Go for it Sun! You can do it! Focus on filling the voids, treat yourself to a chocolate instead of a cigarette, and another for the beer sub at nite. I find it helps.
DYD, I feel your pain, I'm struggling right there with you. I can't go AF without serious planning to make sure I'm ready for it, and that I am not at home in the evenings if possible. Tonight I went to the dogpark for an hour, which broke up my routine and got me tracking in the right direction. I realize that's not viable for everyone but changing the pattern is the secret, not the actual dogpark. When I have to be at home, I make myself a seltzer with cranberry or grapefruit juice. I was home tonight at 7pm, had one beer and a big dinner. Seems to help to have the blood sugar fully loaded.
Welcome 8 of Cups! Even ten years ago, we had nothing. Thus, many of us are ten years later to the support and that much more into the addiction, unfortunately. Wish I could have stopped this in my twenties or thirties. Even having 2-3 glasses of wine a night, or a couple of beers, is too much for the brain and liver/kidneys long term. And for me, I don't think it's good for my health, my body seems to be very sensitive to everything. Being AF for two weeks was a miracle in change for me, that I want to get back. I lost years from my attitude and looks in days. I'm really going to go back there, and stay longer next time.
I read on Amazon (in a book review about how to become financially secure) that a certain author says there are basically ten roads to riches, and one is to "marry well". So I better get on that train, because I'm late to the show. Another is to "be famous". I guess I could run around nude in downtown at lunch - and get arrested? I would alert all the TV stations first, of course.

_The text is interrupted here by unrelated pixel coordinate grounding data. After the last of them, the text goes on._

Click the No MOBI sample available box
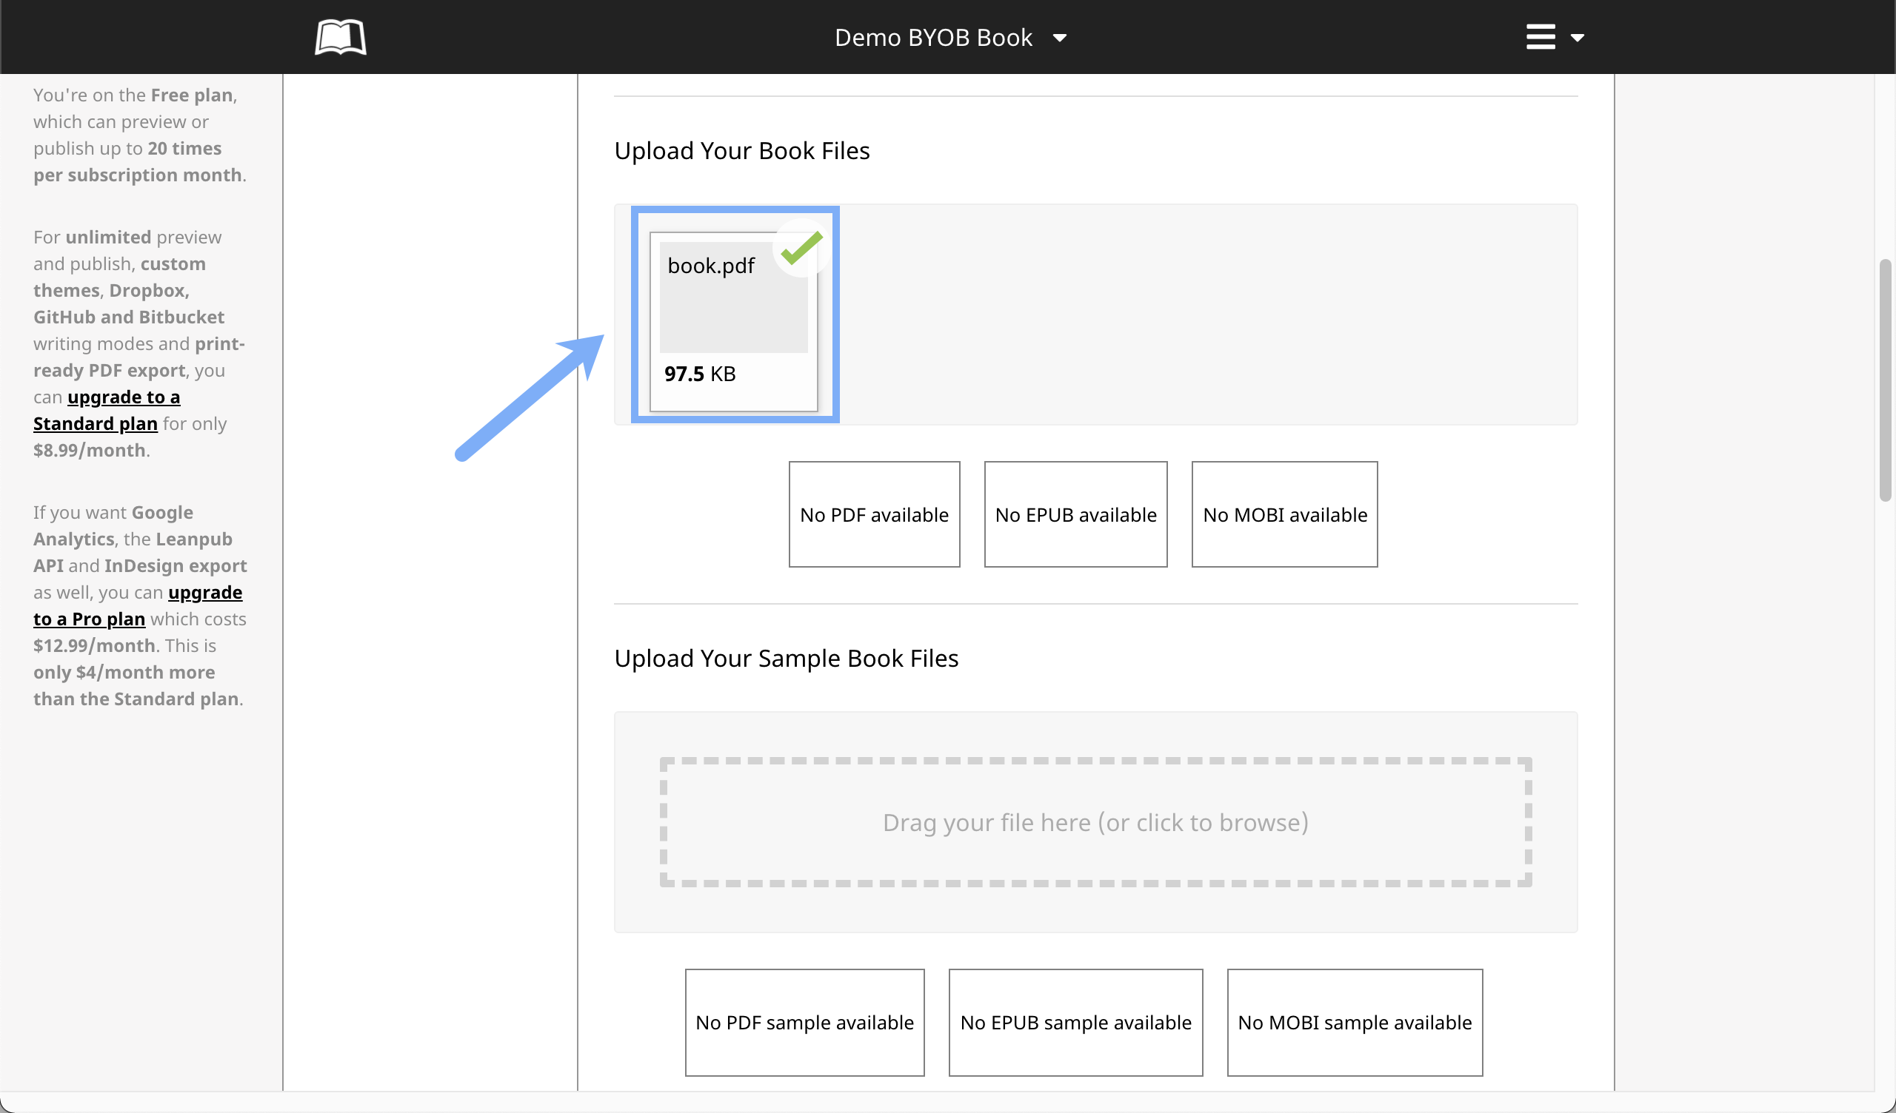Image resolution: width=1896 pixels, height=1113 pixels. pyautogui.click(x=1354, y=1022)
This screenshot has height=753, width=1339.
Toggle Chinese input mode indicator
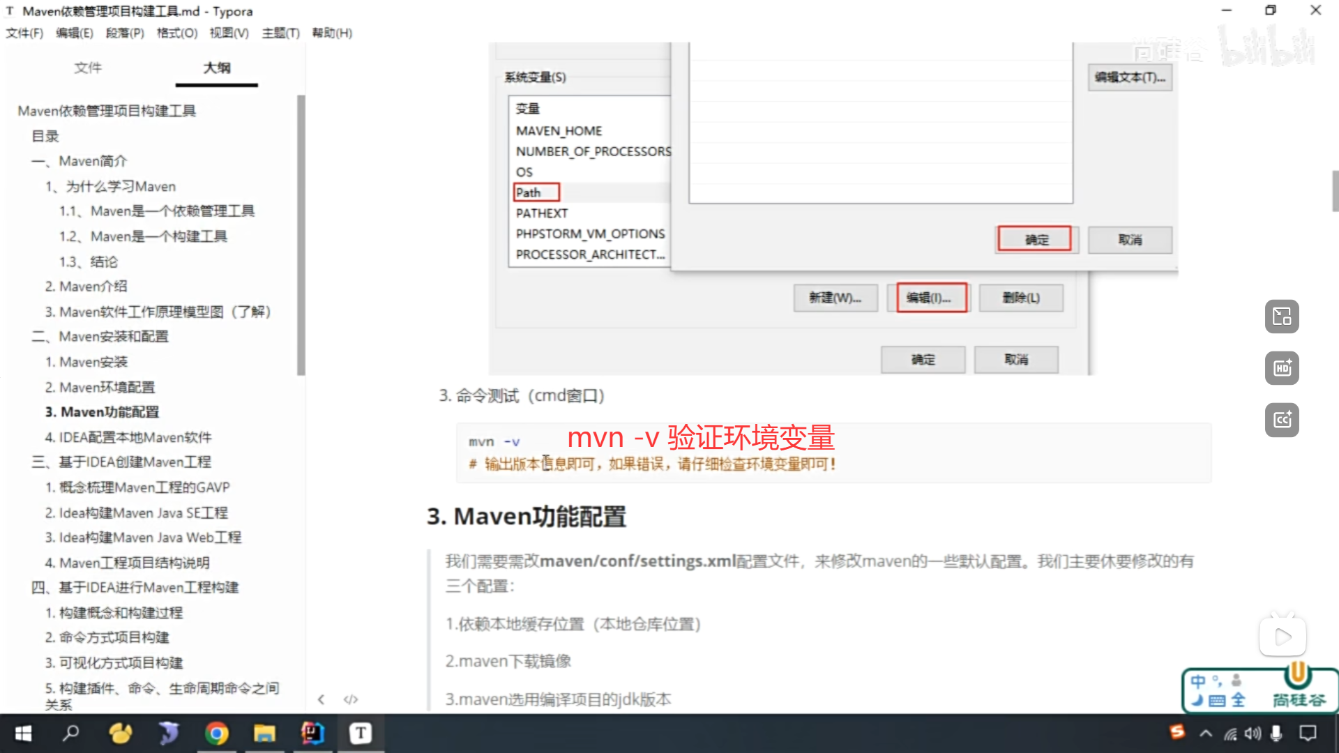point(1197,681)
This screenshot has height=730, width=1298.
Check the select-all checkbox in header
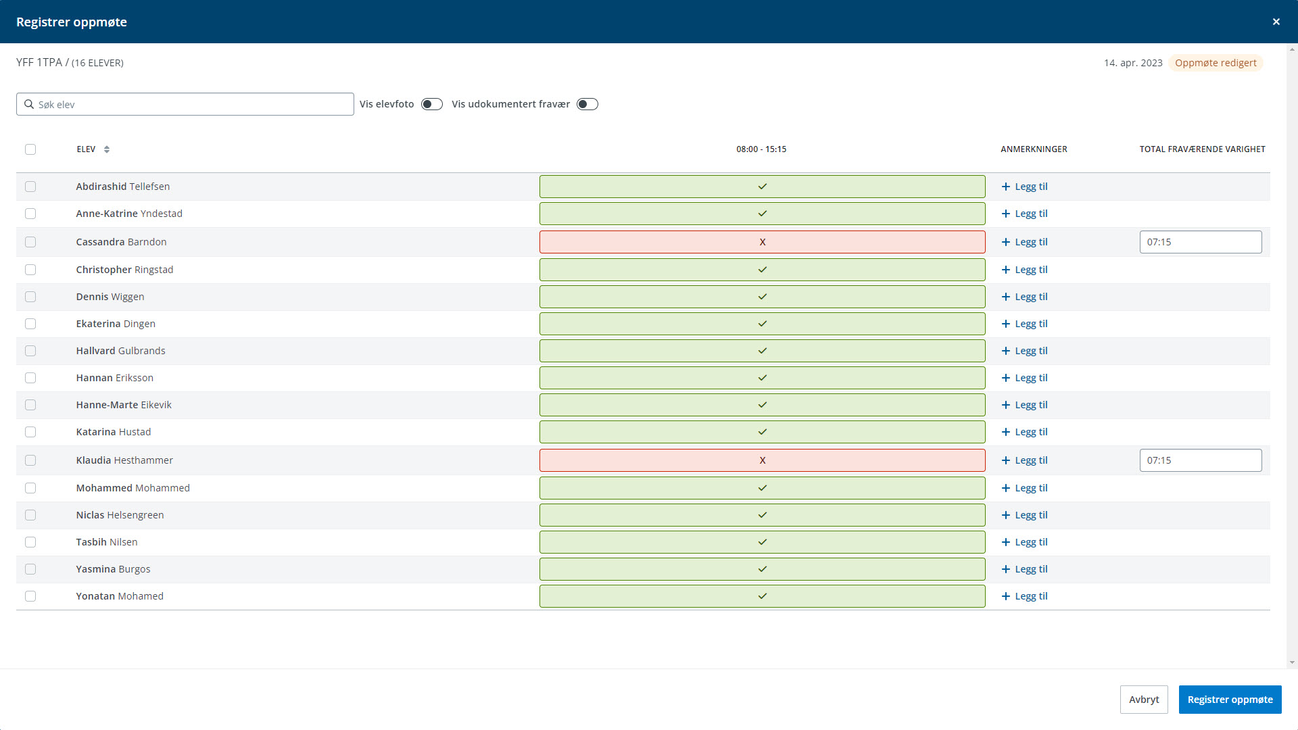tap(30, 149)
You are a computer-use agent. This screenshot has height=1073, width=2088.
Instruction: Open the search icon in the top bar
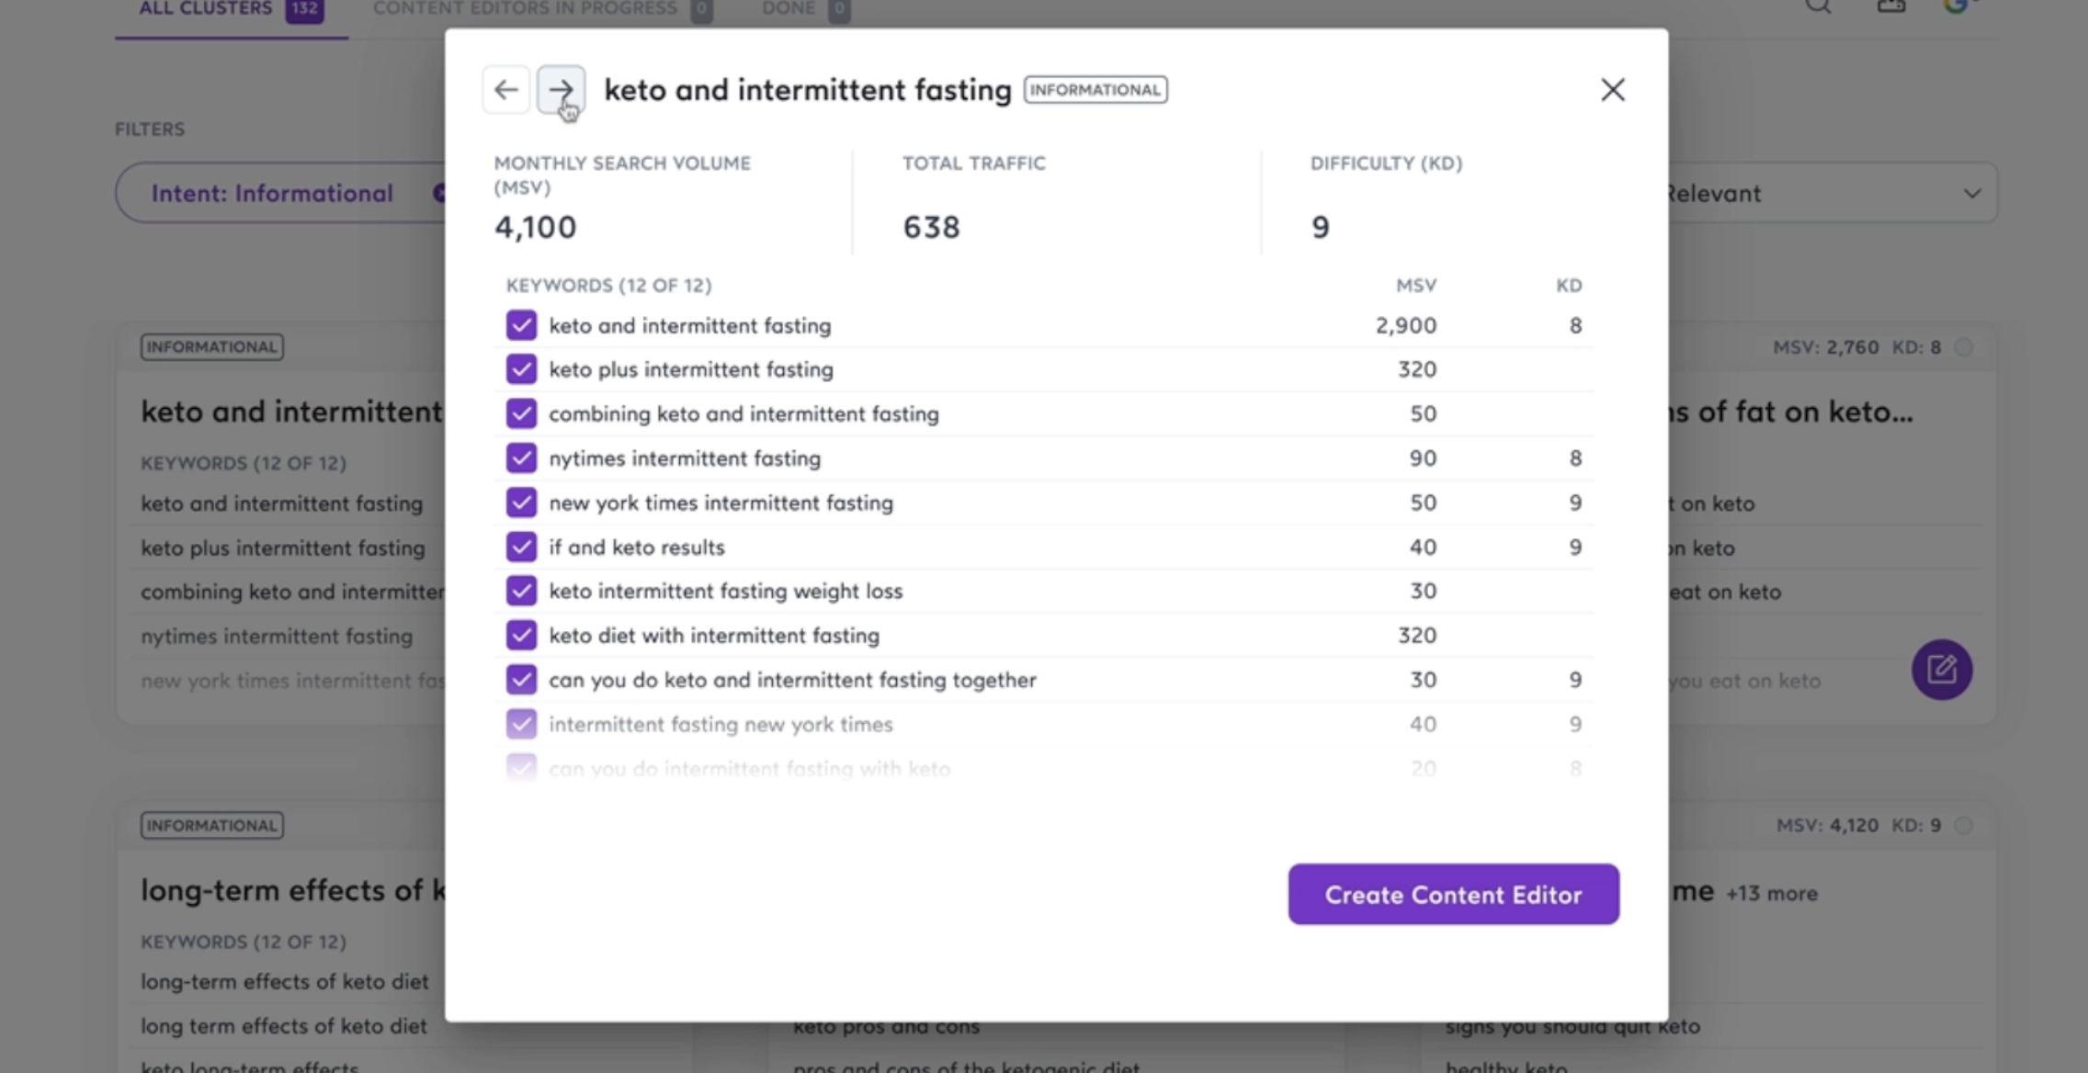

Is it ironic that the financially insecure situation causes such anxiety about my job security that I have panic and go to the wine store or xanax to self-medicate? And ironic that one of the road to wealth most of my friends used was marrying well and I was taught to be financially viable on my own and that also being a SuperMom working plus a family was just too hard to do both so choose the job? If I could have stopped the drinking in my early twenties, I might have had a clearer view of life and felt that I could introduce kids into this violent world, but then again, maybe not.